Designing web application: Session or session-less

Question

I wanted others to explain to me, which approach is better: using a session or designing it sessionless. We are starting development of a new web application and have not yet decided on what path to follow.

Session-less design IMO is more preferable:

Pros:

1. Scalability. We can have as many servers as we want without having to share a user session. Each of them can process requests (e.g. load balancing via round robin).
2. Saves server resources. We do not need to allocate memory on the server side (again - scalability).
3. No need to recover after a server restart.

Cons:

1. Having to keep some user related information in cookies (not critical).
2. Requires more coding (but not really much of coding).

Are there any topics we need to mind before taking the final decision?

Answer 1

Today's apps can quickly grow extremely big (just have a look at all those "tiny, simple" tools like pastebin, jsfiddle etc !). And at some point a 16 core high end machine is not enough (some people might say "you have to recode your app in order to save cpu power bla-bla", but the http-connection-limit per server is also a problem). So, if you are planning to build a public application that might become more popular than expected, starting "sessionless" is the way to go! To be honest, this will only affect people who write really big things.

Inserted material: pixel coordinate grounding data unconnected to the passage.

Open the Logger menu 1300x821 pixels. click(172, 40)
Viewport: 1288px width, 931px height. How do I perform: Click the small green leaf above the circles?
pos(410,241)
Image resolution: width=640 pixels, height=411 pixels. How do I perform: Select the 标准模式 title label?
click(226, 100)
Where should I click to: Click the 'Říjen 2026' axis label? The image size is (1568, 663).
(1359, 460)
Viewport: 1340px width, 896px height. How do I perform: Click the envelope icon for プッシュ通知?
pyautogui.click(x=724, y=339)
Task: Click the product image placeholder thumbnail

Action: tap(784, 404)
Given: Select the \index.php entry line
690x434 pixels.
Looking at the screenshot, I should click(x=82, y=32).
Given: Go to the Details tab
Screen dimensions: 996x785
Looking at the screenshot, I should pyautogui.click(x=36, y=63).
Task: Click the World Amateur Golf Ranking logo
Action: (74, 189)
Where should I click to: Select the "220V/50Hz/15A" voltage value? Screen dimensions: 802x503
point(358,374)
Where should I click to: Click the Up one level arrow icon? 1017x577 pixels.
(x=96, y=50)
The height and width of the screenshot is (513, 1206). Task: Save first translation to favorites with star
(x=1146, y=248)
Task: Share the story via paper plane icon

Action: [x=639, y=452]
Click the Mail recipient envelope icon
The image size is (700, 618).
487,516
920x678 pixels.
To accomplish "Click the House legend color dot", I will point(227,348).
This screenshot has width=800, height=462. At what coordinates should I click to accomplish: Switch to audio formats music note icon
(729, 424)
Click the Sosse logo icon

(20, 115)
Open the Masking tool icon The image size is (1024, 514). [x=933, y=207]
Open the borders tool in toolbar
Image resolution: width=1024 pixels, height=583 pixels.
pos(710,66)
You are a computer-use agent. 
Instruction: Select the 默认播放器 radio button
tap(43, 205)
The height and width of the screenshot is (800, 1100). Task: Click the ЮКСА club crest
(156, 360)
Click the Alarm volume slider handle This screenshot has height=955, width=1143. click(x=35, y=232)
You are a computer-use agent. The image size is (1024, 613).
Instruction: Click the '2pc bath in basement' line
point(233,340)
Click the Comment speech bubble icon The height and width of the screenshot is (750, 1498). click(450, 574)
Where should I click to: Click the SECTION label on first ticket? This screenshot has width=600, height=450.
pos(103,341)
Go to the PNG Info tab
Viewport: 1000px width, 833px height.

The killer pros for sessions are: much less traffic to the mySQL database and much easier coding. But you will have to rewrite your entire system when your app goes big.

Answer 2

With in memory data solutions like REDIS and spring based abstraction to handle session, I don't think this question is even valid in today's context. It's obviously better to try to keep the app session-less but based on the need, one doesn't need to be so hard on themselves. Centralized session management will not cause issues with scaling as well.